- What you have to do: Can you swap "particular element" for "specific element" throughout the entries below and give them again with nothing else changed?

- Task inputs:

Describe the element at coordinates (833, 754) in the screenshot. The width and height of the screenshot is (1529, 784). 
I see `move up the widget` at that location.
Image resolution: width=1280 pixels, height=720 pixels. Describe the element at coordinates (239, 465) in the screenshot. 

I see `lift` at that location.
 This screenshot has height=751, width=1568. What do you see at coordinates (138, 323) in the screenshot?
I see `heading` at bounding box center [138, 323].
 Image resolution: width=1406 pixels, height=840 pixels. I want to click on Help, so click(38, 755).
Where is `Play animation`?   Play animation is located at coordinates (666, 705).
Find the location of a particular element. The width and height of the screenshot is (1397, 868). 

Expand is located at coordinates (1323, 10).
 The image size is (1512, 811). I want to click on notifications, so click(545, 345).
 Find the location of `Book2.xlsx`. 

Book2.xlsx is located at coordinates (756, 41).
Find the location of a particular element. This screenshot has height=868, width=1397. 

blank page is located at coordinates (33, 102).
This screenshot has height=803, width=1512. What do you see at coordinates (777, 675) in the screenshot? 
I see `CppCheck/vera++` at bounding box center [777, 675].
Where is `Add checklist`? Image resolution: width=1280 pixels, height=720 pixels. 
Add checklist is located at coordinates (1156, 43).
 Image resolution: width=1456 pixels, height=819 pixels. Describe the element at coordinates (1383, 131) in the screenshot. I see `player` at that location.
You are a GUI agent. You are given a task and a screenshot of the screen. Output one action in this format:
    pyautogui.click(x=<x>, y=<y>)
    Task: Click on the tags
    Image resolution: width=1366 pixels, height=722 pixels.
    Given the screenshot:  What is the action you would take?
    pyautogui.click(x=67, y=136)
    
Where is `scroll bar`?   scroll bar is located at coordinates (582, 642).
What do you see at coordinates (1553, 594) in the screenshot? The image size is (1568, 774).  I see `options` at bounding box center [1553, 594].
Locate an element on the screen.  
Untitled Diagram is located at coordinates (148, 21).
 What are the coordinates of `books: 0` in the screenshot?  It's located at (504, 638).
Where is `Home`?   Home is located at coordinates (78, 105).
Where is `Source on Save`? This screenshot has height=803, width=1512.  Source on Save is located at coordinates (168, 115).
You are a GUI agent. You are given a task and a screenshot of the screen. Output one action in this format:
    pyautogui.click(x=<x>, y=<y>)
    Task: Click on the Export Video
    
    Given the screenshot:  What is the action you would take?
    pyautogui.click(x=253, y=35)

- Complete answer:
Describe the element at coordinates (833, 754) in the screenshot. The width and height of the screenshot is (1529, 784). 
I see `move up the widget` at that location.
Image resolution: width=1280 pixels, height=720 pixels. Describe the element at coordinates (239, 465) in the screenshot. 

I see `lift` at that location.
 This screenshot has height=751, width=1568. What do you see at coordinates (138, 323) in the screenshot?
I see `heading` at bounding box center [138, 323].
 Image resolution: width=1406 pixels, height=840 pixels. I want to click on Help, so click(38, 755).
Where is `Play animation`?   Play animation is located at coordinates (666, 705).
Find the location of a specific element. The width and height of the screenshot is (1397, 868). 

Expand is located at coordinates (1323, 10).
 The image size is (1512, 811). I want to click on notifications, so click(545, 345).
 Find the location of `Book2.xlsx`. 

Book2.xlsx is located at coordinates (756, 41).
Find the location of a specific element. This screenshot has height=868, width=1397. 

blank page is located at coordinates (33, 102).
This screenshot has height=803, width=1512. What do you see at coordinates (777, 675) in the screenshot? 
I see `CppCheck/vera++` at bounding box center [777, 675].
Where is `Add checklist`? Image resolution: width=1280 pixels, height=720 pixels. 
Add checklist is located at coordinates (1156, 43).
 Image resolution: width=1456 pixels, height=819 pixels. Describe the element at coordinates (1383, 131) in the screenshot. I see `player` at that location.
You are a GUI agent. You are given a task and a screenshot of the screen. Output one action in this format:
    pyautogui.click(x=<x>, y=<y>)
    Task: Click on the tags
    Image resolution: width=1366 pixels, height=722 pixels.
    Given the screenshot:  What is the action you would take?
    pyautogui.click(x=67, y=136)
    
Where is `scroll bar`?   scroll bar is located at coordinates (582, 642).
What do you see at coordinates (1553, 594) in the screenshot? The image size is (1568, 774).  I see `options` at bounding box center [1553, 594].
Locate an element on the screen.  
Untitled Diagram is located at coordinates (148, 21).
 What are the coordinates of `books: 0` in the screenshot?  It's located at (504, 638).
Where is `Home`?   Home is located at coordinates (78, 105).
Where is `Source on Save`? This screenshot has height=803, width=1512.  Source on Save is located at coordinates (168, 115).
You are a GUI agent. You are given a task and a screenshot of the screen. Output one action in this format:
    pyautogui.click(x=<x>, y=<y>)
    Task: Click on the Export Video
    
    Given the screenshot:  What is the action you would take?
    pyautogui.click(x=253, y=35)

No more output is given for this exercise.